EXERCISE OBJECTIVE - Without any of the pictures, print every record below exactly.

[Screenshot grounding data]
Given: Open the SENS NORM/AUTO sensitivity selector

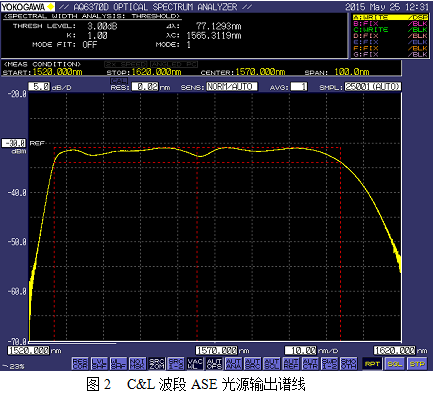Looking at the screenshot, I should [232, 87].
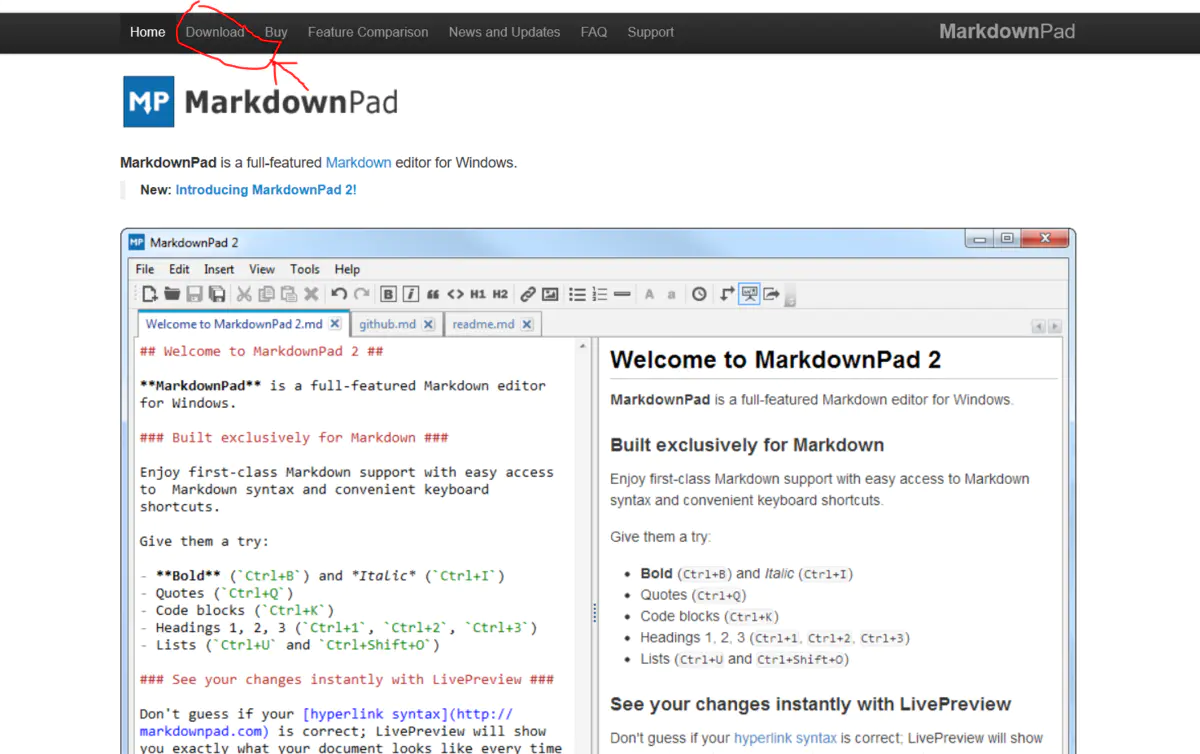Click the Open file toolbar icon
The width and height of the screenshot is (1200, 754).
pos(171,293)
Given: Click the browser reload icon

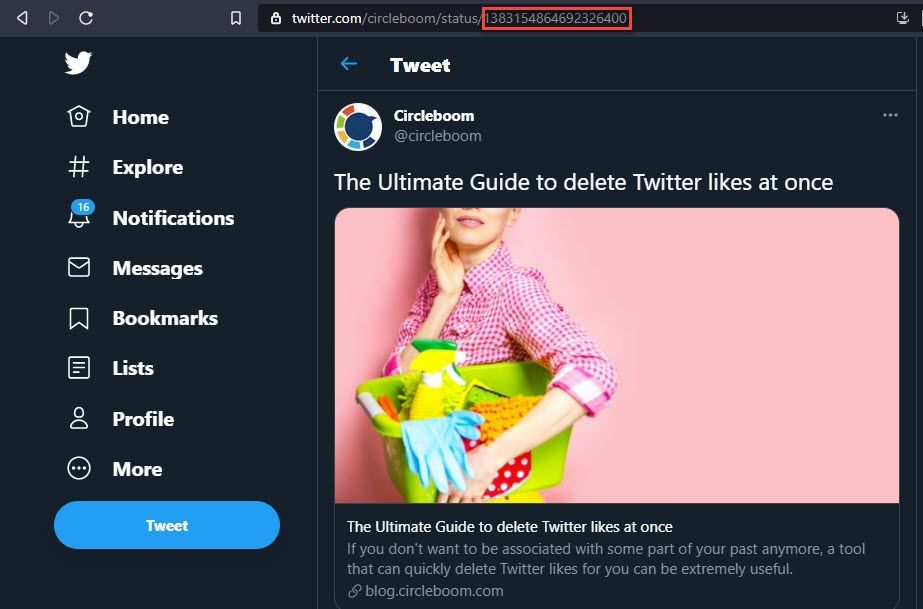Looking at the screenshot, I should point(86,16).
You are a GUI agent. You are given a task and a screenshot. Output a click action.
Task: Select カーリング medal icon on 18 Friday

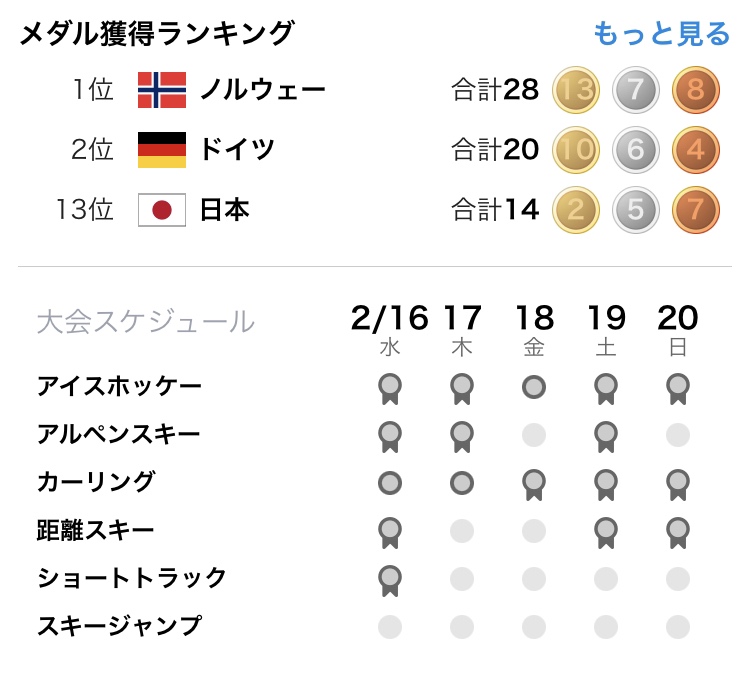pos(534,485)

ANSWER TO THE PROBLEM -
Given: Open the SENS NORM/AUTO sensitivity selector

Looking at the screenshot, I should [232, 87].
Click the Open file toolbar icon
The width and height of the screenshot is (1200, 754).
pos(171,293)
Given: Click the browser reload icon

Looking at the screenshot, I should point(86,16).
You are a GUI agent. You are given a task and a screenshot. Output a click action.
Task: Select カーリング medal icon on 18 Friday

pos(534,485)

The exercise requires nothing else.